• YOUR INSTRUCTIONS: Copy out the lines of the data below verbatim, starting with the line that contains "Open the home icon in sidebar" and ending with the line that contains "(x=46, y=776)", both of those lines included.

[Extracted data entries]
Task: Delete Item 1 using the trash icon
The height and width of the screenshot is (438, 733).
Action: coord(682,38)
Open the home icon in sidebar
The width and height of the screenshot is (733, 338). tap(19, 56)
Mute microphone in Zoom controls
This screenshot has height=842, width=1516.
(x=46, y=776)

---

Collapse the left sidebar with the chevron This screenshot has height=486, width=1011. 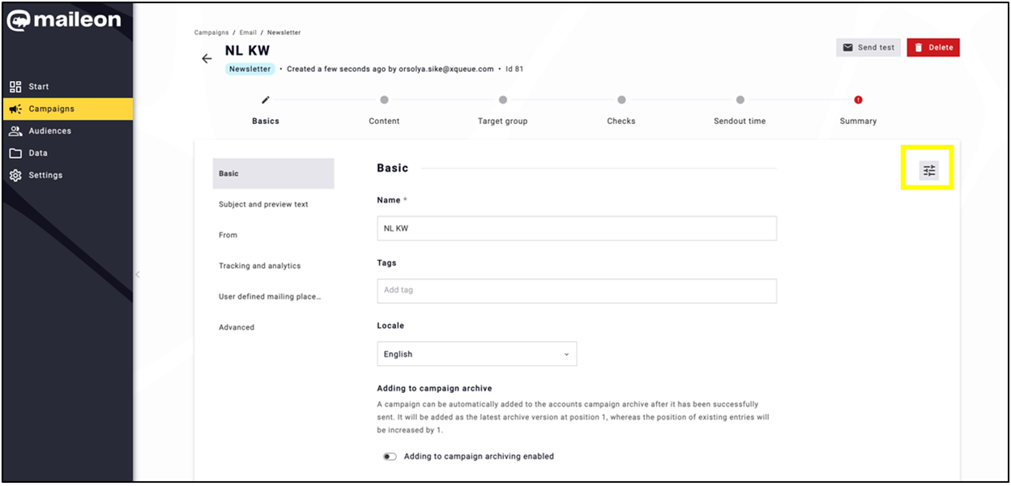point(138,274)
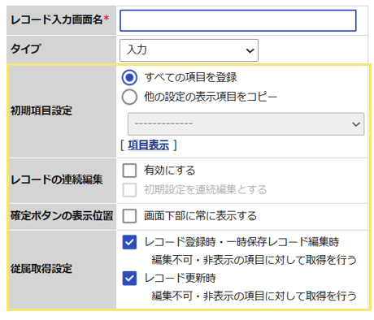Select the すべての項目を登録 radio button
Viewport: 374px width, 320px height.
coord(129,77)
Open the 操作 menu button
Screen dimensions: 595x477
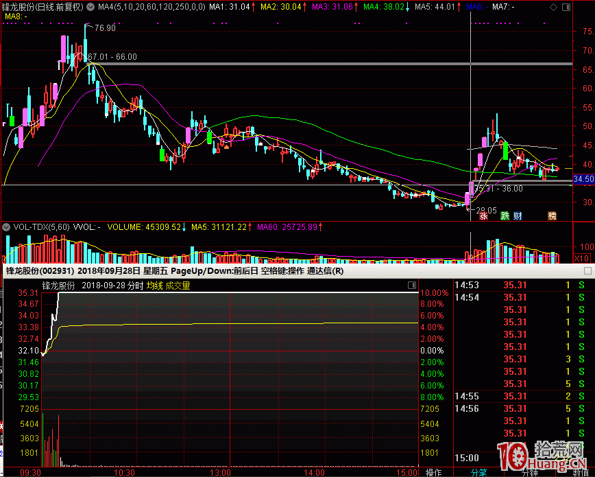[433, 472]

• RESULT OF THE TASK:
Open the home icon in sidebar
The width and height of the screenshot is (733, 338). tap(19, 56)
Mute microphone in Zoom controls
This screenshot has height=842, width=1516.
(x=46, y=776)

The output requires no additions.